The input START
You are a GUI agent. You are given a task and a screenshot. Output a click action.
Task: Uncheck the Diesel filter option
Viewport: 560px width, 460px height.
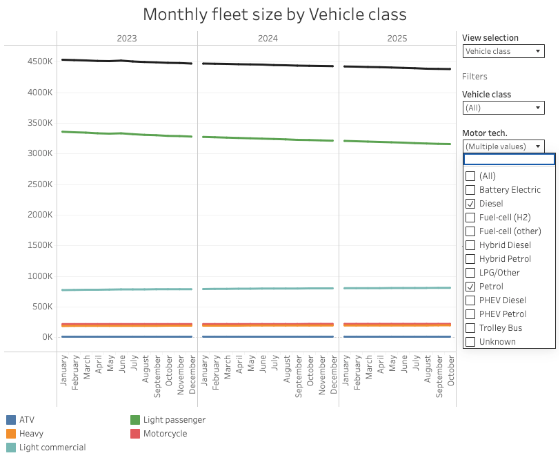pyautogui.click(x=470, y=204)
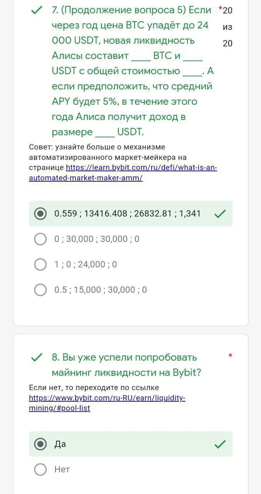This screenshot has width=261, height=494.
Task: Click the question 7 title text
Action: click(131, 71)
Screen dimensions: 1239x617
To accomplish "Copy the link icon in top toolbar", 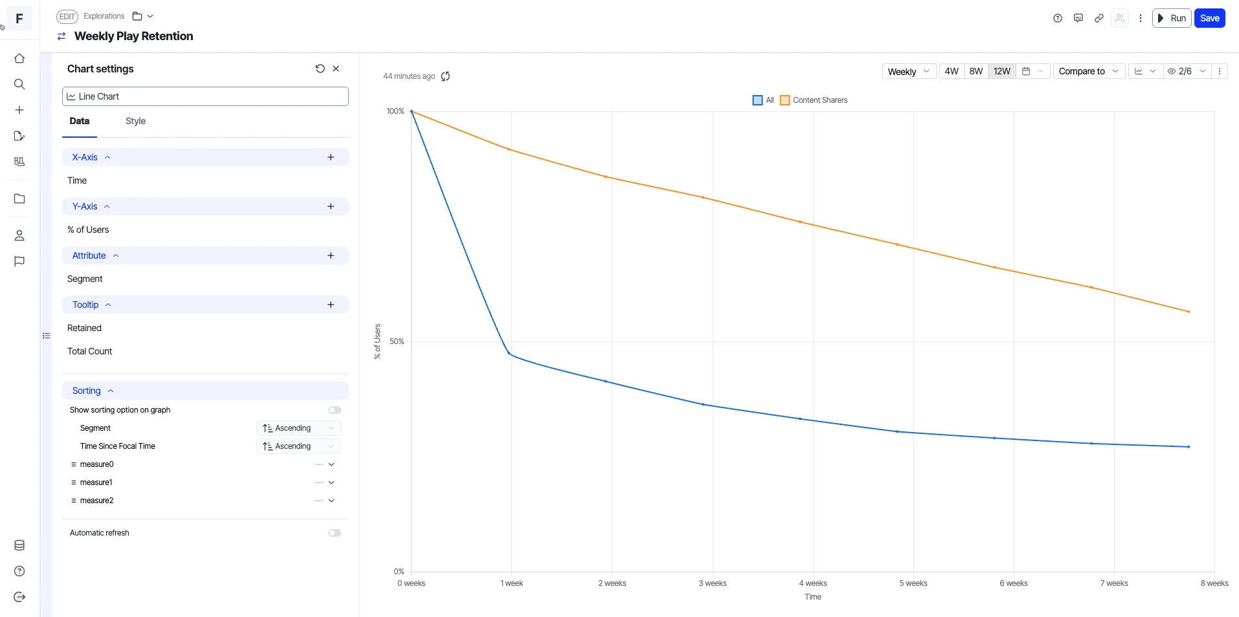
The input END
* _About this task_
From the line containing "Task: Uncheck the Diesel filter option" to the final line above, both included, transcribe every line exactly and leave all pictures out.

* _Solution to this exercise_
Task: Uncheck the Diesel filter option
Viewport: 560px width, 460px height.
pyautogui.click(x=470, y=204)
This screenshot has width=261, height=494.
Task: Click the question 7 title text
Action: click(131, 71)
Screen dimensions: 1239x617
To accomplish "Copy the link icon in top toolbar", 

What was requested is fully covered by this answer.